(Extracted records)
··········
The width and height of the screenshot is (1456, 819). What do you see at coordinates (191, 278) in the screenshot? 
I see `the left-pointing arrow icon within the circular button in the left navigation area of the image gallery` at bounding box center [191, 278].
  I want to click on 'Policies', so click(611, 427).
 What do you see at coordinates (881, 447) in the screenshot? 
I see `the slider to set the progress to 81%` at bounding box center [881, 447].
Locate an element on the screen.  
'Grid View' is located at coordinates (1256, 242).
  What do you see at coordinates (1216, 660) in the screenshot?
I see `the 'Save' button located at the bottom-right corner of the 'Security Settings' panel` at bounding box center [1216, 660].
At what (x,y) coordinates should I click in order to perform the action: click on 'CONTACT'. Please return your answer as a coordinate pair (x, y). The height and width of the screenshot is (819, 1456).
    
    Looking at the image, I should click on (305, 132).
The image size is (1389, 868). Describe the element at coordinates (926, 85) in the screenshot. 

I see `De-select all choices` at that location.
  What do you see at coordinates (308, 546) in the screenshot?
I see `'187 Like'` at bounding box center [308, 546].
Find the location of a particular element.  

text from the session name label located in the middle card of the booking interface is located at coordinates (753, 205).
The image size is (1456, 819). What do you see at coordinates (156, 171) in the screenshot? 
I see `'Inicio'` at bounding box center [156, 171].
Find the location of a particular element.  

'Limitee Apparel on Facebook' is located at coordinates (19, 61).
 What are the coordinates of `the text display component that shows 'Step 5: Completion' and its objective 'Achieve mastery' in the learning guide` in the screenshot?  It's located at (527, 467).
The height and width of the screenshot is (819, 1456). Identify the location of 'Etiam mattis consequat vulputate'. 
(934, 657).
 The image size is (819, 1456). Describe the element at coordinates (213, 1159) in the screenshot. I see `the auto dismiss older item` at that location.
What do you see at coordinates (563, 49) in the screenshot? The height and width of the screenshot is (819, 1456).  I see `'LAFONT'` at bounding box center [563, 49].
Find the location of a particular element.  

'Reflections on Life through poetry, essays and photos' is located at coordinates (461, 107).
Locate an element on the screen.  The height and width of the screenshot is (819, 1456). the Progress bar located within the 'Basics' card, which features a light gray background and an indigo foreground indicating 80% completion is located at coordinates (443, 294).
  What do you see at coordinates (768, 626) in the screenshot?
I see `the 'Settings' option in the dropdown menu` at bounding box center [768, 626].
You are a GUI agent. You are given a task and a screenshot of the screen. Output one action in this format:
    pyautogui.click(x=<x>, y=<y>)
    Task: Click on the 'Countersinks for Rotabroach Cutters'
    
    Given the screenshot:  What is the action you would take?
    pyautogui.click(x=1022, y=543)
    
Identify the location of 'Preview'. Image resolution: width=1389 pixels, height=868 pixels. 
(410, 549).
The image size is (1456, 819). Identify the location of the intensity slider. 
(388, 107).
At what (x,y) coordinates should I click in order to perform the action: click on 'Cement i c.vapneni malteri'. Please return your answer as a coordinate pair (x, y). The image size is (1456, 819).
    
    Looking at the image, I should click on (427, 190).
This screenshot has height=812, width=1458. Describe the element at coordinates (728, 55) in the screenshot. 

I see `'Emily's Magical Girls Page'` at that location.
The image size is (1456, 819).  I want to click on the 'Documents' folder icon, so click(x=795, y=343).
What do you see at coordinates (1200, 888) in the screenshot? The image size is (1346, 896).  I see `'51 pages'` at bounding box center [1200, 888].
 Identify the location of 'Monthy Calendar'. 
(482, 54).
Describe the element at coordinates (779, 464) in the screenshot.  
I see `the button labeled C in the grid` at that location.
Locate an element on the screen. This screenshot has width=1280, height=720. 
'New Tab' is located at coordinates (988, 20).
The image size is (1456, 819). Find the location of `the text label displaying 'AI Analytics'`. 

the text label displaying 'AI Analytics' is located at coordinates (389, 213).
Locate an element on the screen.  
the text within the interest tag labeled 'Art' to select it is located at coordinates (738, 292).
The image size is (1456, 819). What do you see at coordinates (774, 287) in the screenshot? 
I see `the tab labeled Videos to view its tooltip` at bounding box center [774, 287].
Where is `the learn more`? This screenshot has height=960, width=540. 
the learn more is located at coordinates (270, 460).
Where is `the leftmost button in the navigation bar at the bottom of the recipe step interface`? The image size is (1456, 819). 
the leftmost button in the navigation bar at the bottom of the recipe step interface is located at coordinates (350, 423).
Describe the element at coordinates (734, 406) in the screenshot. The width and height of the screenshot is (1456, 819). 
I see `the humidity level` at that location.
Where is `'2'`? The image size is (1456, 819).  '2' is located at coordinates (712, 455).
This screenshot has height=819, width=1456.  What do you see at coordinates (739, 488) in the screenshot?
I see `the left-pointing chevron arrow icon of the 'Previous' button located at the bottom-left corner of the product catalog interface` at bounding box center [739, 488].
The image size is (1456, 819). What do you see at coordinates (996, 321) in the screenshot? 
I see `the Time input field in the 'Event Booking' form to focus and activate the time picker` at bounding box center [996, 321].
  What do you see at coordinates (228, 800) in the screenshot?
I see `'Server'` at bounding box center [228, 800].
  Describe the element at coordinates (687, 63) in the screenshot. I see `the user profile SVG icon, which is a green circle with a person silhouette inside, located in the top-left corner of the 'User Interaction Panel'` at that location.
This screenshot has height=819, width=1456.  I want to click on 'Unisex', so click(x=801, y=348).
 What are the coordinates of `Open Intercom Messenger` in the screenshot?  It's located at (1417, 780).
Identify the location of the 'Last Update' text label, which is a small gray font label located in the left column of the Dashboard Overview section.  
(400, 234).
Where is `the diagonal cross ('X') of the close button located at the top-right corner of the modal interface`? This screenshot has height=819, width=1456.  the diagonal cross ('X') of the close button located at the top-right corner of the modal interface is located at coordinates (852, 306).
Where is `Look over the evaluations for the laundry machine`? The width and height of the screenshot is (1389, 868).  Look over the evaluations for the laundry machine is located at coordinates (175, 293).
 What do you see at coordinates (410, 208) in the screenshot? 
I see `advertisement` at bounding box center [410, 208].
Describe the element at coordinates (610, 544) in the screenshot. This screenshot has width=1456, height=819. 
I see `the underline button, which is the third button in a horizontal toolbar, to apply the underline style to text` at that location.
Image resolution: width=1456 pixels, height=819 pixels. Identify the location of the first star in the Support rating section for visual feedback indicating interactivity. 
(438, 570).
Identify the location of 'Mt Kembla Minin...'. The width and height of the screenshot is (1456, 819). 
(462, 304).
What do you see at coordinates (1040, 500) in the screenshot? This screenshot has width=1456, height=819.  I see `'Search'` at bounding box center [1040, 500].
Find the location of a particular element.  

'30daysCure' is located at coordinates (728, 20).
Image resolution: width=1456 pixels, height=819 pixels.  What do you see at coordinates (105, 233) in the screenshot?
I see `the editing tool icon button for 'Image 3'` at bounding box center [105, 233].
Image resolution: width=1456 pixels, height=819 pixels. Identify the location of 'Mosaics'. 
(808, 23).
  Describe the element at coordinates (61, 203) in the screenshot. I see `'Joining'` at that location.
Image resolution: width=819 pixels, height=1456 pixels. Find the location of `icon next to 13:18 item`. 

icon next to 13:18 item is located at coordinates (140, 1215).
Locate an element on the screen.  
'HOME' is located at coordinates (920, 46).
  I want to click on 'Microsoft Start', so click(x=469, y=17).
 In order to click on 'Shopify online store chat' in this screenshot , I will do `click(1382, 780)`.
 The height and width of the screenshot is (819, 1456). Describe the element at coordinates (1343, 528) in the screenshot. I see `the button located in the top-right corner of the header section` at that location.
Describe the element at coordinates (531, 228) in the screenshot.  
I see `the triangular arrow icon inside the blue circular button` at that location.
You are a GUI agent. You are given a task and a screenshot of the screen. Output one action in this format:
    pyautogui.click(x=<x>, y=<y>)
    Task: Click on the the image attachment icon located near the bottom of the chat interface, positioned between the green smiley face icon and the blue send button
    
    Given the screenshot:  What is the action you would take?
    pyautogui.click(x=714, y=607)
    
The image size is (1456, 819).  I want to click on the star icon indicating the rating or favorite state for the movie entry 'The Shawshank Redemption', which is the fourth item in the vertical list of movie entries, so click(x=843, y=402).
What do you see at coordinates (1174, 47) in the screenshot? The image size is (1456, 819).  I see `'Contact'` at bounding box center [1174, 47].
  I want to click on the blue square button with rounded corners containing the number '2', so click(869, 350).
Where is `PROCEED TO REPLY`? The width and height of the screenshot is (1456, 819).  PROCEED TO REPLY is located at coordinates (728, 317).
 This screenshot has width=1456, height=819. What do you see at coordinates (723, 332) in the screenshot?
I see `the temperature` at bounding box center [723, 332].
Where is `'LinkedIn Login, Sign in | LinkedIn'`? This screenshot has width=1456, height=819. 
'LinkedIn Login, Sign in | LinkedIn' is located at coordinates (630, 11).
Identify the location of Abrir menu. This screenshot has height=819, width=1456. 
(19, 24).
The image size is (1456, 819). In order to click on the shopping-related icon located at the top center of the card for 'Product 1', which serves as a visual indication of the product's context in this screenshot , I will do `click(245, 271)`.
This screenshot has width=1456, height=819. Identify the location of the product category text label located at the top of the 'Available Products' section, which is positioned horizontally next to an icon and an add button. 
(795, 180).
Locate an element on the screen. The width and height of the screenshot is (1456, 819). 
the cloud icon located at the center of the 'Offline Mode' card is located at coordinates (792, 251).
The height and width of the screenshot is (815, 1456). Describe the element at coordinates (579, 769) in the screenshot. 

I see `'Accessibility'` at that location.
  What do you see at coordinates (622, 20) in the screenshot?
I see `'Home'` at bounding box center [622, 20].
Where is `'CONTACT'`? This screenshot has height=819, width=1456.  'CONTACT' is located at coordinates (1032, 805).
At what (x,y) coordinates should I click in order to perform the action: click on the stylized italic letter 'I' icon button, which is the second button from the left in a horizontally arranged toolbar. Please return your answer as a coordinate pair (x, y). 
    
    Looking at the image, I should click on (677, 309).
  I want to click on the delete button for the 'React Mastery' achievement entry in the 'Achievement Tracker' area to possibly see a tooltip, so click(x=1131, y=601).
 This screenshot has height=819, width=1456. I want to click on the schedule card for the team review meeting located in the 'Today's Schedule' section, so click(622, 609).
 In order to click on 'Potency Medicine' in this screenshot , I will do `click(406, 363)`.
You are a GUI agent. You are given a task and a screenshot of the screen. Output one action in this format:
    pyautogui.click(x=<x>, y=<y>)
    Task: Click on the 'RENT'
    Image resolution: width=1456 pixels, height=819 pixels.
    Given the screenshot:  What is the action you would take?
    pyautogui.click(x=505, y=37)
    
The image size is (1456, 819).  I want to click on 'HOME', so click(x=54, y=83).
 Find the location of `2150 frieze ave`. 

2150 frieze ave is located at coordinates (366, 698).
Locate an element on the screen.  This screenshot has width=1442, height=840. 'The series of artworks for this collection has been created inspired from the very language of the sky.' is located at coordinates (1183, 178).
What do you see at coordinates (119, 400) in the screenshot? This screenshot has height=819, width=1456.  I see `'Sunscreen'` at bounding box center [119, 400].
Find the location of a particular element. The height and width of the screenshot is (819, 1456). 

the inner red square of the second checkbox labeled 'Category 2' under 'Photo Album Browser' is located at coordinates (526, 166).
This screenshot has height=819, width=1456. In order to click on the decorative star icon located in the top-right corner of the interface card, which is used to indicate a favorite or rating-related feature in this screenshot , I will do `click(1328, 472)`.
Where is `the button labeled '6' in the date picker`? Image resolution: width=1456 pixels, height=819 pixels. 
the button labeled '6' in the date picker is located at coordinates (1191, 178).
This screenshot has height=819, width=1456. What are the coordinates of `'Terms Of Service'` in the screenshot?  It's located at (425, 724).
··········
- [SET PROBLEM]:
Copy each line above that contains the word "visual".

- [FINISHED EXERCISE]:
Image resolution: width=1456 pixels, height=819 pixels. Identify the location of the first star in the Support rating section for visual feedback indicating interactivity. 
The image size is (1456, 819). In order to click on the shopping-related icon located at the top center of the card for 'Product 1', which serves as a visual indication of the product's context in this screenshot , I will do `click(245, 271)`.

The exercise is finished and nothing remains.